John Sanders added, "Hopefully, we have a foundation for the next couple of releases so we won't need to change the format."

While that sounds a reasonable explanation, Autodesk changes its file format, on average, every 3 releases, which doesn't seem to be very forward looking. I asked Bass why this was the case when competitors such as Bentley managed to keep the same format for 15 years.

"If you go into Microsoft Word and you pull down the Save As menu, there are about 7 different file formats to choose from. You change formats because you have to add functionality. I really don't know enough to comment on Bentley."

Strassman explained, "A lot of the changes in the past have been considered minor because we were just stuffing more information into the DWG file format. This time, we wanted to make it so the file would really have a future, so we could eventually add new features to AutoCAD without changing the file format."

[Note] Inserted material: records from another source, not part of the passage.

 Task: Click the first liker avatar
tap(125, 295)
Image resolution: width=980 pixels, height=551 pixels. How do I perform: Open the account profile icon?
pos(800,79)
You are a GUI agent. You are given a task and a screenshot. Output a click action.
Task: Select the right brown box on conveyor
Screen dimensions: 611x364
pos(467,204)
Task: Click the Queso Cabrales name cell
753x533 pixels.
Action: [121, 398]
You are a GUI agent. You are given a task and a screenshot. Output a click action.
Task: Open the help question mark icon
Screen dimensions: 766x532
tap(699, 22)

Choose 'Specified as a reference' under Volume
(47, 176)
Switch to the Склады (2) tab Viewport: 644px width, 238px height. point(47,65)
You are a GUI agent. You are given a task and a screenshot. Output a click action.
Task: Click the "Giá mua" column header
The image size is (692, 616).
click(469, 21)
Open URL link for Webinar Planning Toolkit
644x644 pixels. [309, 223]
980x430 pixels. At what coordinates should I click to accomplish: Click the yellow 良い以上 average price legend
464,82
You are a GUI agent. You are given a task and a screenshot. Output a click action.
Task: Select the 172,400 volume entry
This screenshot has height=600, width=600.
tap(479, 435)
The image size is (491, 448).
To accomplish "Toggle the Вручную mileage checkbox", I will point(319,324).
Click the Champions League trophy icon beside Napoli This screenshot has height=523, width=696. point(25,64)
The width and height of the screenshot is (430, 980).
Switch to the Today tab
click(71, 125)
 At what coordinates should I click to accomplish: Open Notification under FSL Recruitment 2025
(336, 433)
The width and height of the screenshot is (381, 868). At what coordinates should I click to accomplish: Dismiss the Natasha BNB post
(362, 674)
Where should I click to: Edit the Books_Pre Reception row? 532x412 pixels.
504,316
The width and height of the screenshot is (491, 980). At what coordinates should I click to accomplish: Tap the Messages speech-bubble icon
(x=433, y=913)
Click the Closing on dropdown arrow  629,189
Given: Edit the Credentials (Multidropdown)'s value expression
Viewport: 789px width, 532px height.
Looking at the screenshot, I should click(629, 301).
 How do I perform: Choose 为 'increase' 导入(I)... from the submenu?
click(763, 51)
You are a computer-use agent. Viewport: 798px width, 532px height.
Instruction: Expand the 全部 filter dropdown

But wasn't that what the Object ARX programming language was developed for? "That's what ARX did from a code standpoint, but not from a data standpoint," Bass replied. "We've just made a much more flexible way to add data for us and for our third-party developers. They have a better mechanism to get at the data. So that's what that was all about, it's all geared toward customer benefit. That's why we changed the file."

Strassman expanded on this point: "We also did a bunch of other things ato make it easier to recover files, to make it easier to see when a file is corrupted. We added all sorts of things for the functionality of the user, which will hopefully allow us to avoid changing the file format significantly in the future."

"Mark brought up an important point," added Bass. "People have always wanted a reliable 'recover' command. AutoCAD always done a reasonably good job but it has never been 100% perfect in that area. But data recovery is a huge user request, especially because people get corrupt DWGs written by third-party DWG libraries - which is ironic in the context of this conversation. The problem is compounded when an architect, for example, creates a file, sends it to a consulting engineer and they apparently corrupt the file and then they want to be able to recover it and get the information back. So we have put in more mechanisms to make sure we could actually provide a recover in more circumstances.

On broaching the encryption issue, I reiterated the OpenDWG's specific arguments concerning their findings, namely that the file headers are scrambled with a 128-byte magic number. This statement incited rebukes all around from my interviewees.

Bass and Saunders both chimed in, "Wrong, wrong, wrong!", while Strassman added, "There is no magic number."

"They will find out later," said Bass. "That's why I haven't been particularly interested in responding because the competitors just look incompetent."

What about the other OpenDWG allegation - that the sub-headers in the file are encrypted with a 4-bit key? "There is no encrypting," Bass replied. "None. There are no keys, they are wrong. I'm more than happy to make a statement about it not being encrypted, except for the password protection. We actually believe that customers should have total control over their data. As an example, we had a choice when it came to putting encryption for the password protection in the file, whether or not to have a back door to access the data and we decided not to. There is nothing special that we can do to that file that a user can't do. It's totally down to user control. We believe fundamentally that users have a right to control their data."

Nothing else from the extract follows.